After the war he was encouraged by his fellow Scotsman Sir Stewart Duke Elder, the country's foremost ophthalmologist, to come south. Within a few years of training at Moorfields Eye Hospital he was on the consultant staff of three major hospitals - St George's Hospital, the National Hospital for Nervous Diseases, and Moorfields itself.
Miller always advised his trainees to "cone down" on a subject, i.e. to focus on a single problem, and he chose to do so himself in his lifelong quest to understand and treat glaucoma and in neuro-ophthalmology. In the 1960s he was one of the first ophthalmologists in the country to see the potential of fluorescein angiography, a method of studying the retinal circulation by the injection of fluorescein dye. This innovation, pioneered in the United States, had previously been ignored by the ophthalmology establishment. Miller set up the first unit to conduct the technique at the National Hospital, Queen Square. This single act launched the career of some of the most distinguished ophthalmologists in the United Kingdom and led to the formation of a specialist department which has remained pre-eminent.
Another important factor in the development of fluorescein angiography was the use of private donations - in particular, his friend and patient Tommy Frost gave money. The Frost Foundation continues to be a major source of research and training grants for ophthalmology trainees.
In the last few years, Miller's enthusiasm, vision and integrity enabled him to persuade Guide Dogs for the Blind to become a benefactor for ophthalmic research programmes, and his personal friendship with King Hussein of Jordan led to the establishment of a Fellowship at St John Ophthalmic Hospital in Jerusalem.

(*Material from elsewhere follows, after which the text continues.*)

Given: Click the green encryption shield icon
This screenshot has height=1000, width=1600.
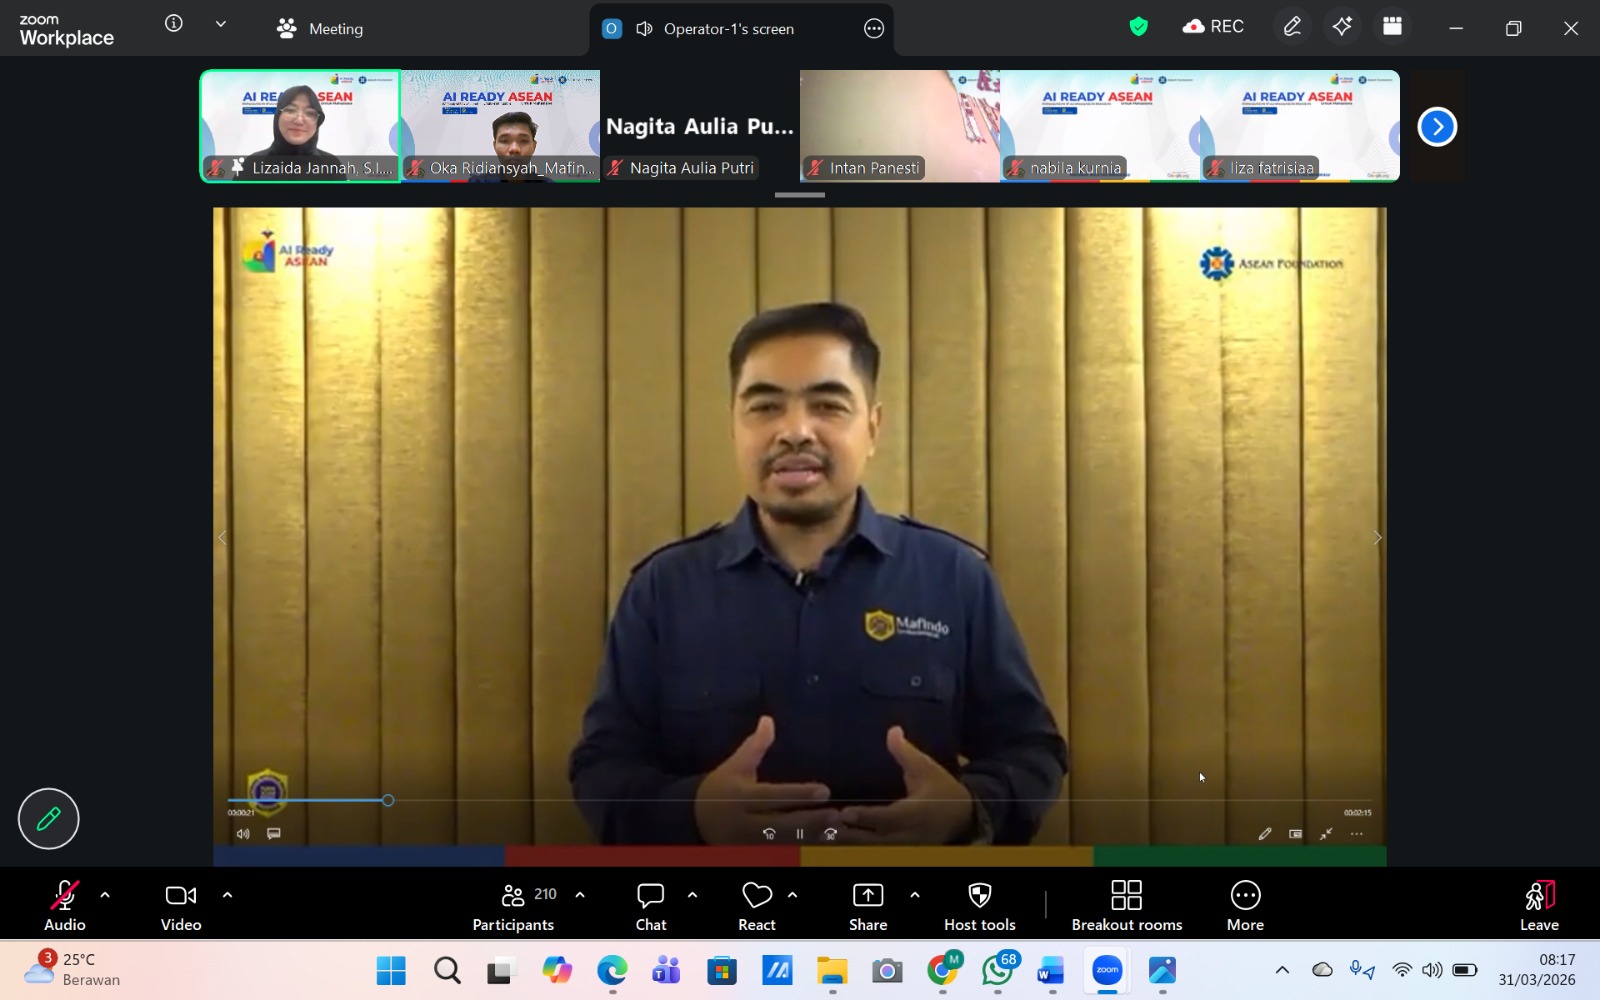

St John's occupied much of Miller's time, especially in his so-called retirement. He tirelessly raised money for this institution (some pounds 7m in total), which he saw as providing a greatly needed service for the patients and a unique opportunity for trainees from all parts of the world.

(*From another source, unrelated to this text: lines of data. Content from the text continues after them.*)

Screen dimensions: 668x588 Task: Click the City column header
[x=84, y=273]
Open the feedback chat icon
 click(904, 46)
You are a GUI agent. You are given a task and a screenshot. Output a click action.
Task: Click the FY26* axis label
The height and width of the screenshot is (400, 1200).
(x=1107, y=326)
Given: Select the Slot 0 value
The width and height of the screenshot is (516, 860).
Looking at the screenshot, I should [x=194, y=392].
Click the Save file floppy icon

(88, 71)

Miller had a special gift for writing. His personal letters were masterpieces of clarity, wit and kindness, and he put this talent to use in the many scientific publications he wrote for and in books such as Modern Trends in Ophthalmology (1973) and Parsons' Diseases of the Eye (16th edition, 1978, to 18th edition, 1990). He became Editor of the British Journal of Ophthalmology in 1973.
He derived much pleasure from being Master of the Oxford Ophthalmological Congress in 1969-70 and gave a superb lecture on glaucoma for which he was awarded the Doyne Medal of the Congress in 1972.
In addition he was Surgeon-Oculist to the Queen from 1974 to 1980, and was created KCVO in 1979.
For him to participate in so many activities Miller relied on a secure and happy home life. His wife supported him in his busy career and nursed him in his final illness, which he endured with great dignity and not a little rage. This difficult time was relieved by seeing one of his sons appointed to Moorfields Eye Hospital, continuing his interest in glaucoma, while another son was installed as a QC.
Miller remained attached to his native Scotland and he was an enthusiastic golfer and fisherman; he was also an excellent pianist and an exceptional bridge player. Although he did not paint himself, he had a beautiful collection of watercolours by Scottish artists.
Patrick J. Holmes Sellors
Stephen James Hamilton Miller, ophthalmologist: born Arbroath 19 July 1915; Surgeon, Moorfields Eye Hospital 1954-80; Ophthalmic Surgeon, St George's Hospital 1951-80, National Hospital 1955-78, King Edward VII Hospital for Officers 1965-80; Surgeon-Oculist to HM Household 1965-74, to the Queen 1974-80; KCVO 1979; Hospitaller, St John Ophthalmic Hospital, Jerusalem 1980-90; married 1949 Heather Motion (three sons); died Woking, Surrey 12 April 1996.